Vector: Datadog logs sink not sending data after some time/high traffic

Created on 16 Sep 2020  路  14Comments  路  Source: timberio/vector

Vector Version

Sep 16 10:53:02 ip-172-18-152-185 vector[9617]: Sep 16 10:53:02.215  INFO vector: Vector is starting. version="0.10.0" git_version="v0.9.0-377-g0f0311a" released="Wed, 22 Jul 2020 19:45:24 +0000" arch="x86_64"

Vector Configuration File


[sinks.datadog_logs_nginx]
  # General
  type = "datadog_logs" # required
  inputs = ["nginx-access","nginx-error"] # required
  api_key = "${DATADOG_API_KEY}" # required
  endpoint = "intake.logs.datadoghq.com:10516" # optional, default
  healthcheck = true # optional, default

  # Buffer
  buffer.type = "memory" # memory/disk optional, default
  buffer.max_events = 500 # optional, default, events, relevant when type = "memory"
  #buffer.max_size = 573741824 # required, bytes, required when type = "disk"
  buffer.when_full = "block" # optional, default

  # Encoding
  encoding.codec = "json" # required
  encoding.except_fields = [] # optional, no default
  encoding.timestamp_format = "rfc3339" # optional, default

  tls.enabled = true
  tls.verify_certificate = true # optional, default
  tls.verify_hostname = true # optional, default

Debug Output

Sep 16 10:25:34 ip-172-18-152-185 vector[10681]: Sep 16 10:25:34.938 ERROR connection{host=intake.logs.datadoghq.com port=10516}: vector::internal_events::tcp: connection disconnected. error=Connection reset by peer (os error 104)
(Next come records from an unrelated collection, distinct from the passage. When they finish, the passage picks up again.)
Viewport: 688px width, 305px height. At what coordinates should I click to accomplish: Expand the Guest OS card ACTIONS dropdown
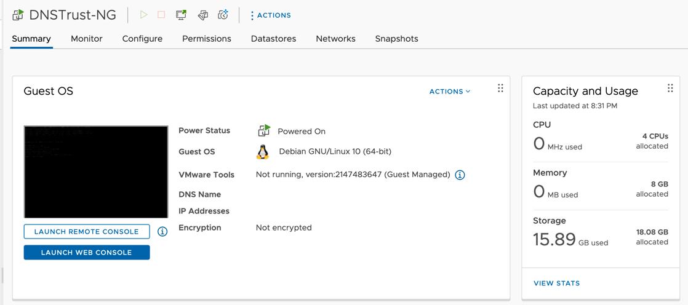click(x=449, y=92)
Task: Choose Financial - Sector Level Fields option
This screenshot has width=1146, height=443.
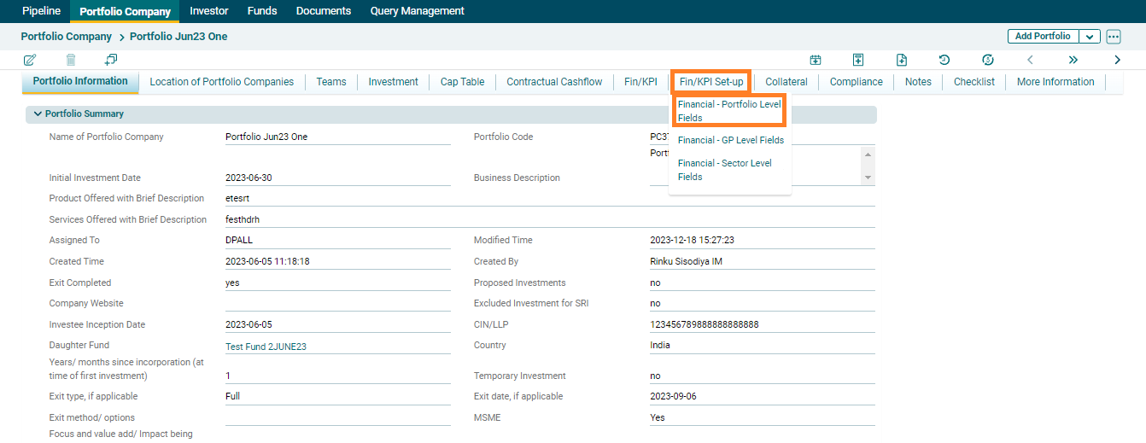Action: coord(724,170)
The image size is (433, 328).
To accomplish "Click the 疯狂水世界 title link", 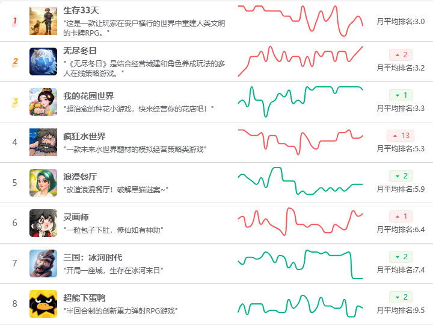I will click(84, 136).
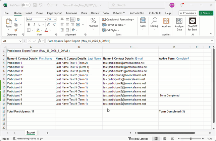This screenshot has width=216, height=141.
Task: Click the Name Box showing A1
Action: (10, 41)
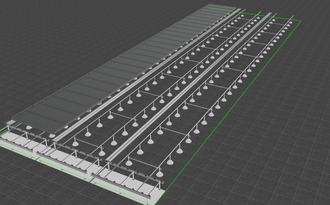Click the farthest cone in the rightmost row
330x205 pixels.
click(x=291, y=22)
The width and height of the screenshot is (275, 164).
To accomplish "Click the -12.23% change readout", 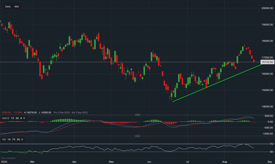I will (17, 112).
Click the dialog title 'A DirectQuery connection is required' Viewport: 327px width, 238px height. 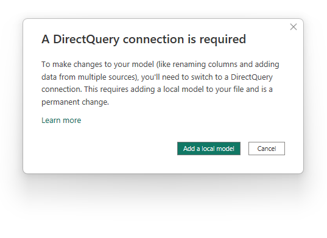coord(144,39)
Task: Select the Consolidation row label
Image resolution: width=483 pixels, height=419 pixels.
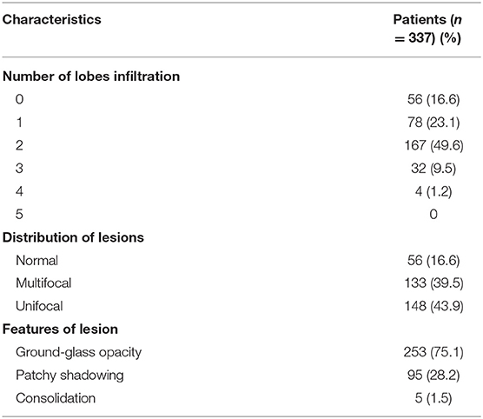Action: [x=56, y=398]
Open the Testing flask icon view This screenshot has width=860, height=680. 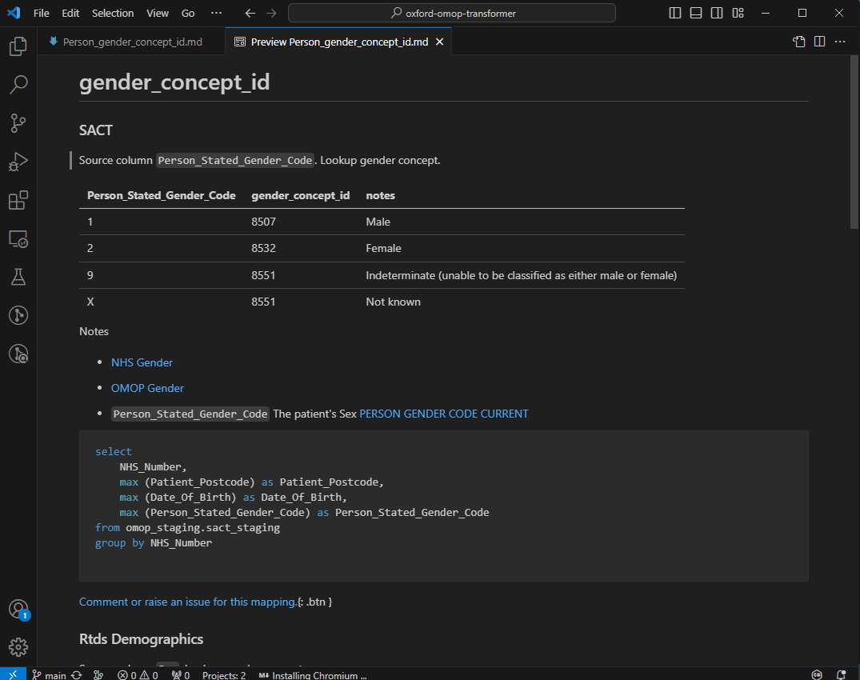[18, 277]
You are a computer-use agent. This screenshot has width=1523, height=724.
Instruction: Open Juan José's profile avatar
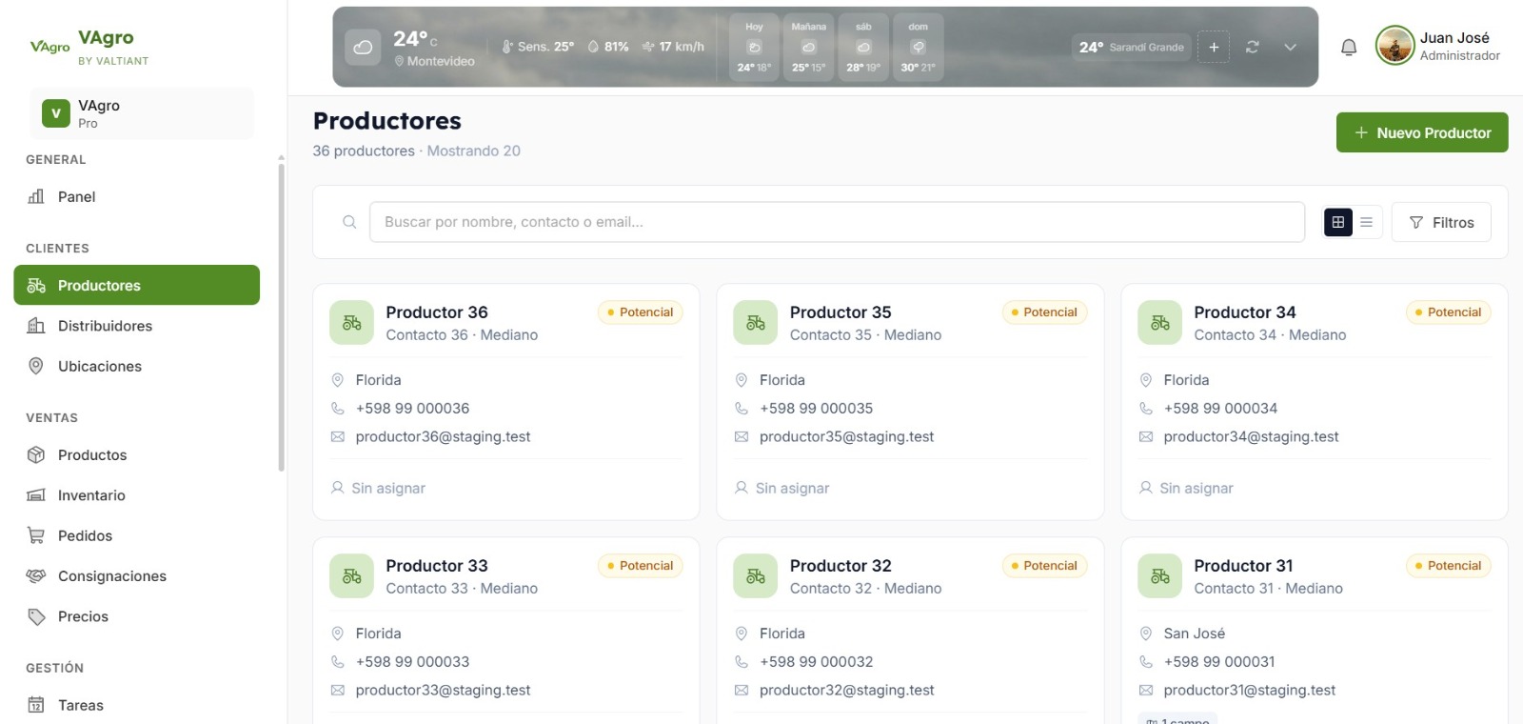[x=1394, y=46]
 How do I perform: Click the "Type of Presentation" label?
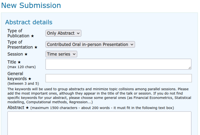tap(20, 45)
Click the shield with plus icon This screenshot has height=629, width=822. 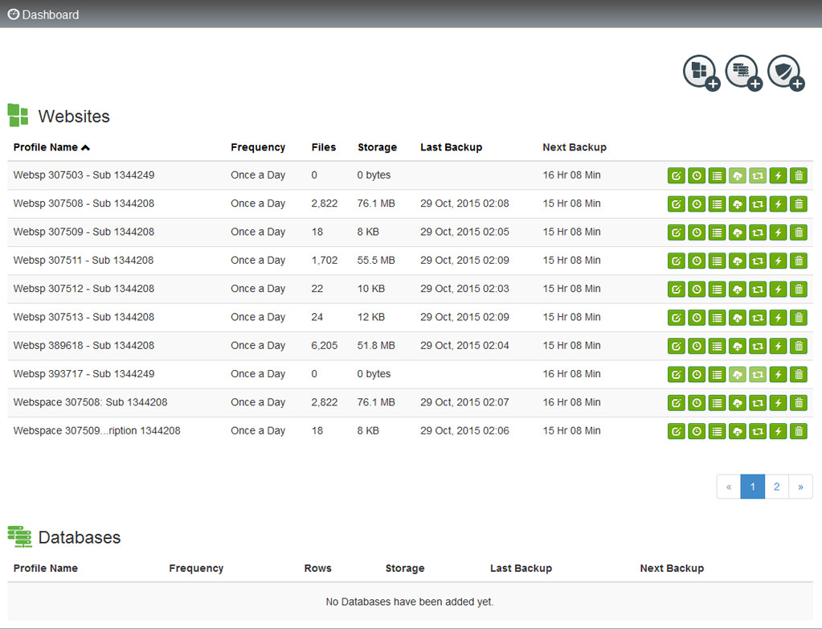[x=785, y=72]
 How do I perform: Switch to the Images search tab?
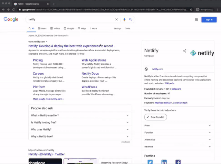pos(68,28)
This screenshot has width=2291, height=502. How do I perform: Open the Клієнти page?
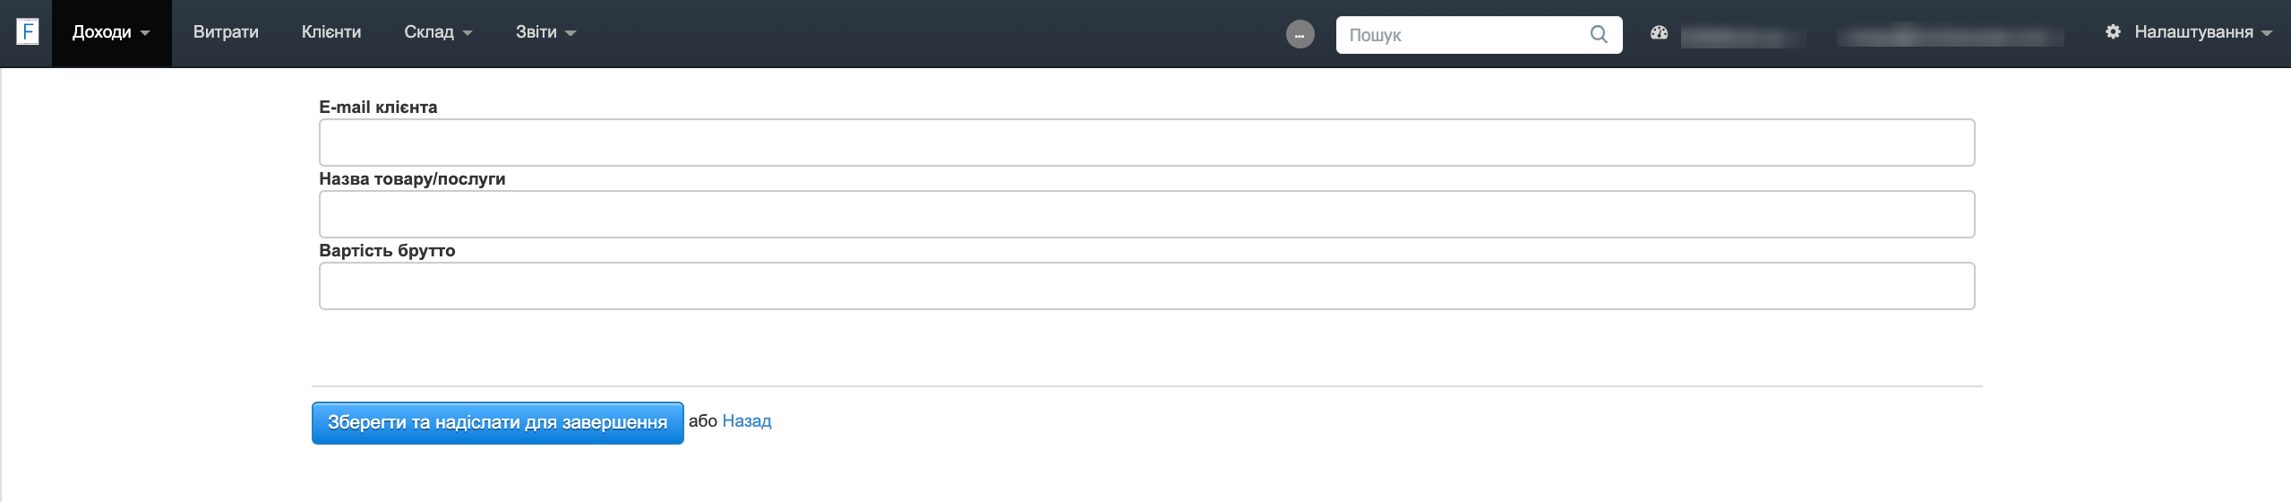click(331, 32)
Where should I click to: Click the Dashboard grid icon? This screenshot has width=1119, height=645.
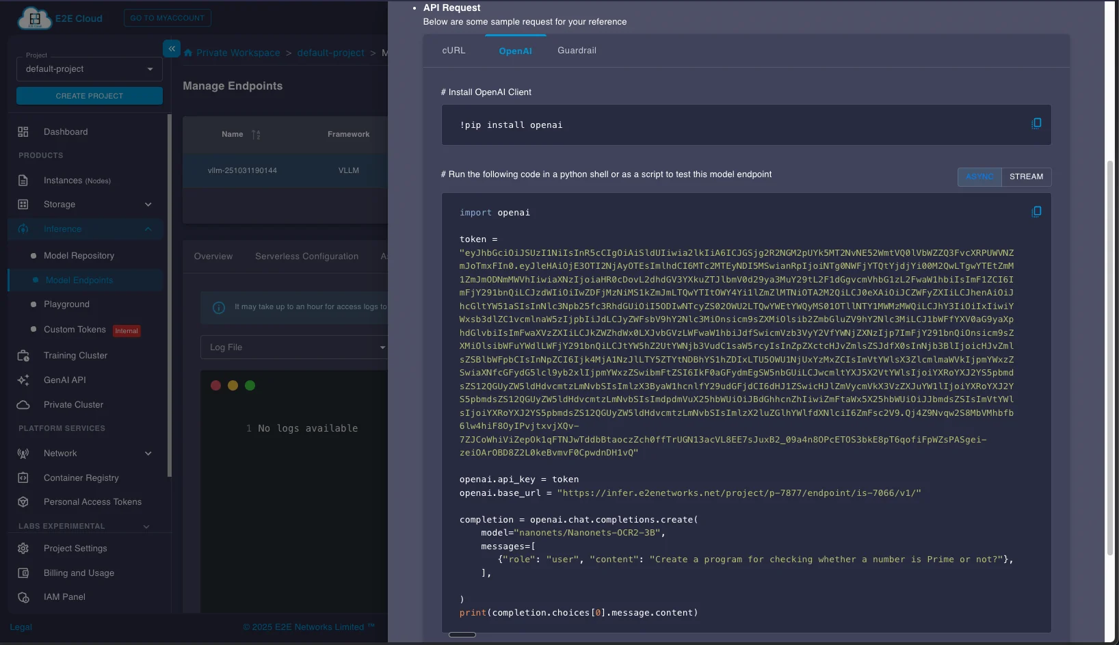click(23, 132)
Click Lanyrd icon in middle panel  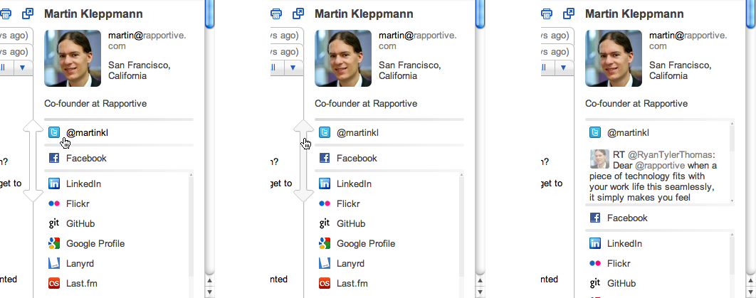[x=325, y=263]
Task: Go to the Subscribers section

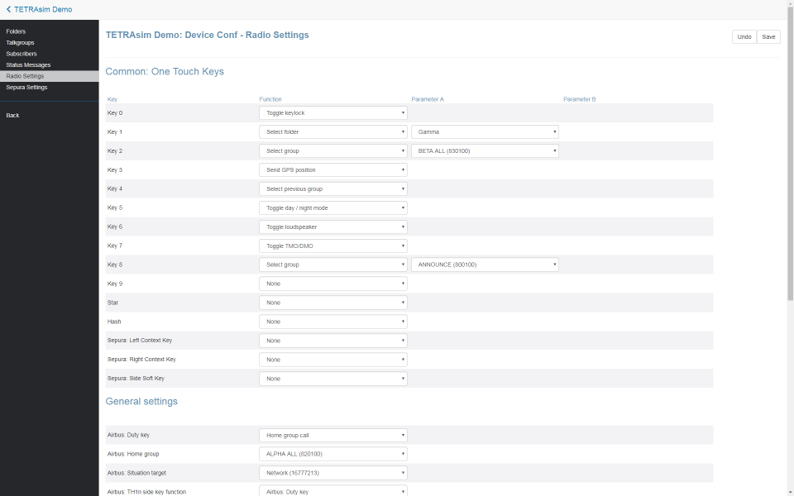Action: coord(22,54)
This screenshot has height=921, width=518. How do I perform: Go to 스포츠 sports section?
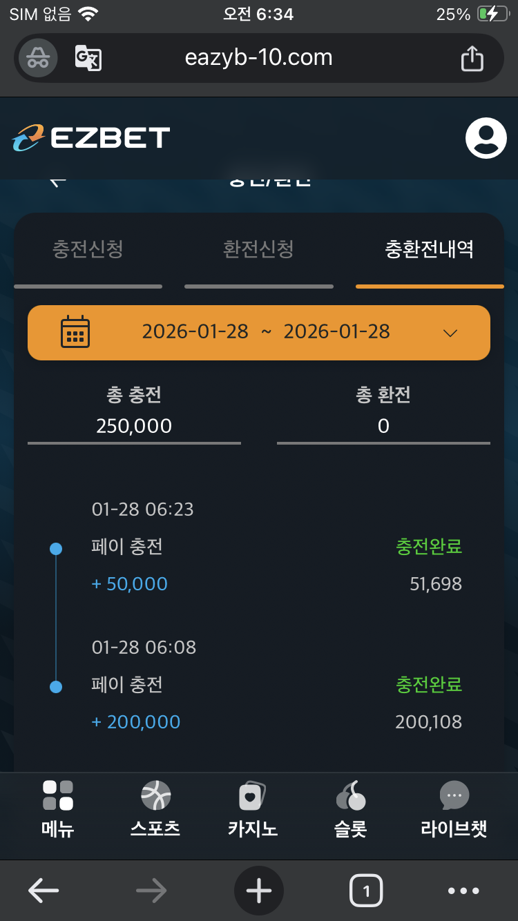click(155, 796)
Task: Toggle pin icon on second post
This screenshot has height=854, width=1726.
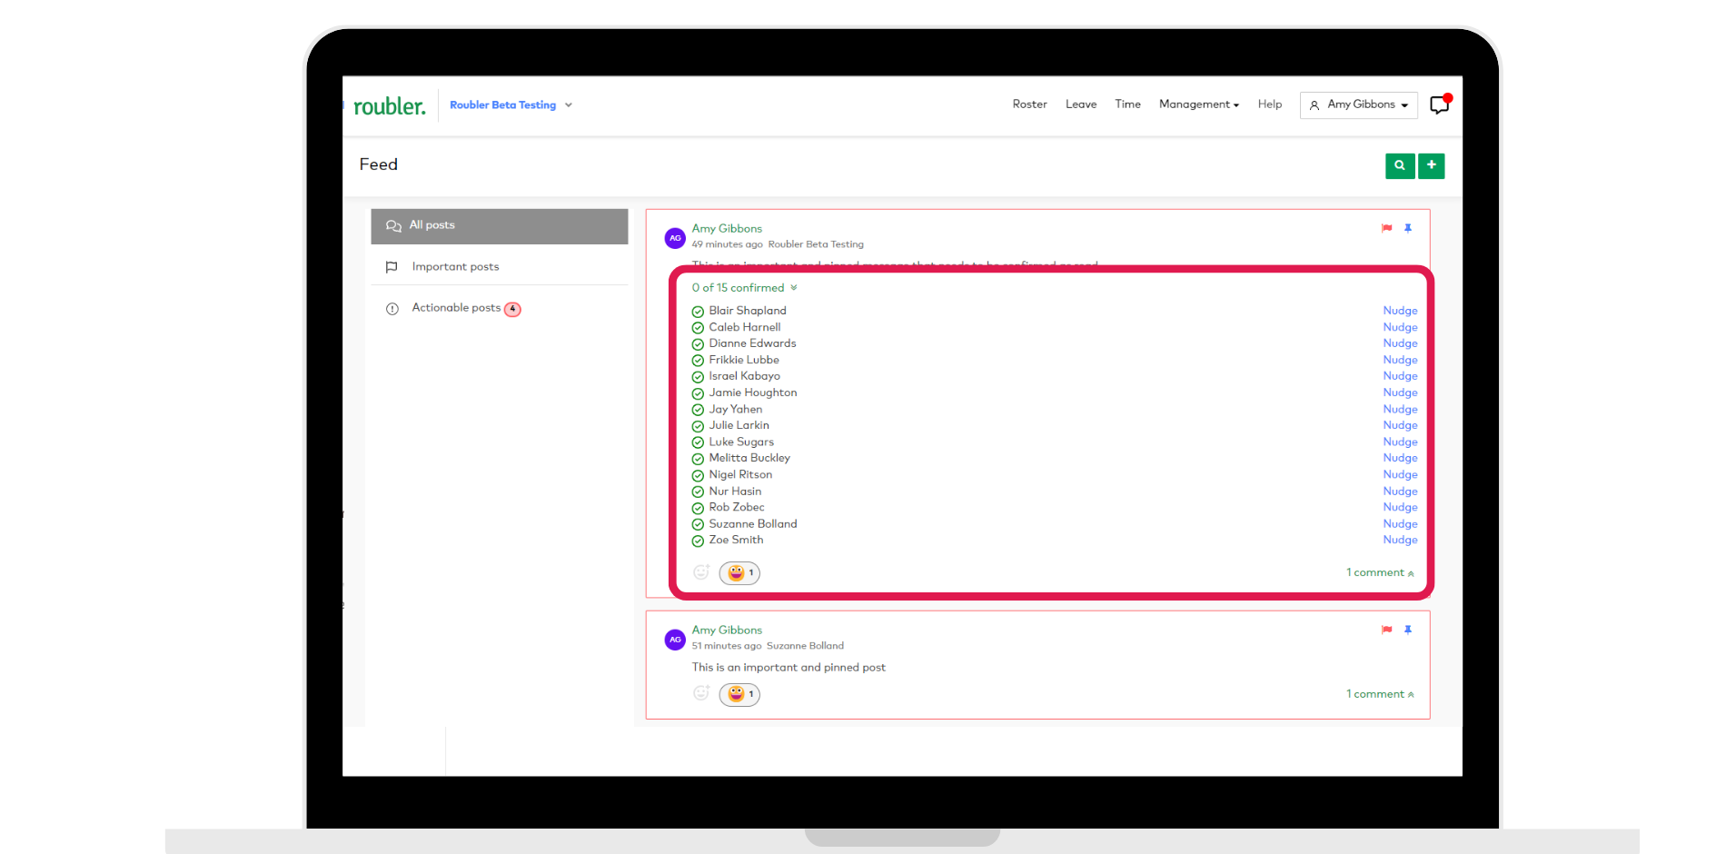Action: pyautogui.click(x=1408, y=630)
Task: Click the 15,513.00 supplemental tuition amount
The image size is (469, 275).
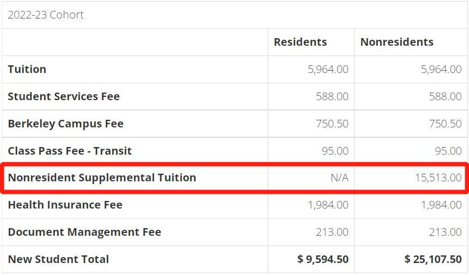Action: pyautogui.click(x=436, y=178)
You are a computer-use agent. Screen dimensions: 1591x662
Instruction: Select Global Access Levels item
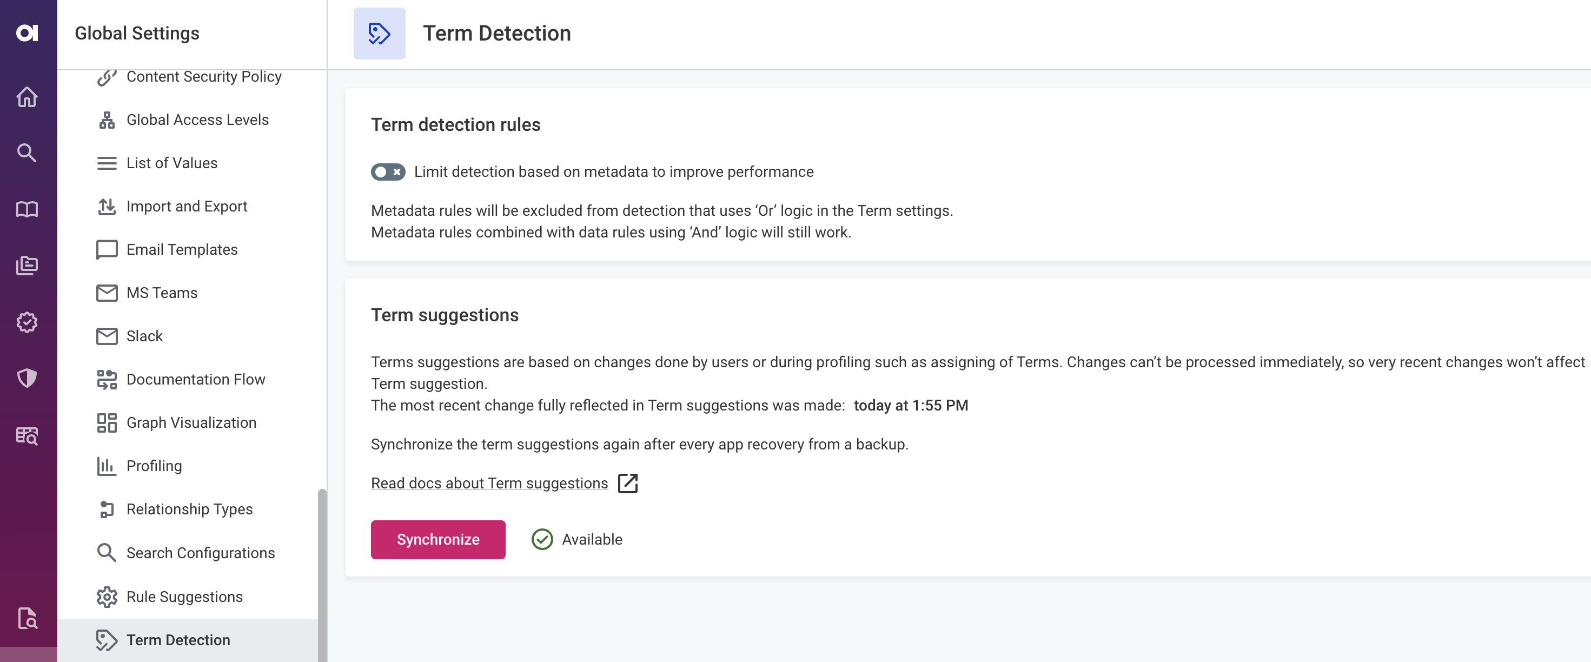pos(197,120)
but sometimes this is not visible and traffic not going to Datadog logs

Expected Behavior

Send logs in a high throughput stream without any interruptions. Any reconnects or Datadog connection issues that are possible from the Dataddog side should be handled.

Actual Behavior

This is not confirmed in 100%, but with hight traffic, we see that with Datadog logs sink sometimes silently stop sending data. sometimes there is disconnected, sometimes not, and still no logs visible. After vector restart, all start working like before. This issue connected with higher traffic is visible on our side like in less than 24h and every day we have such issues with random hosts - we see black holes in stats from logs.
image

Stats from the internal of vector suggest no reconnects and we see that. all metrics reporting as established.
image

must datadog datadog_logs bug

Most helpful comment

Regarding udp errors, the syslog source is feeling the back pressure from the datadog_logs sink so it's not accepting udp packets. And that's a sign that the source isn't the issue.

All 14 comments

Thanks for reporting @szibis, we're investigating now.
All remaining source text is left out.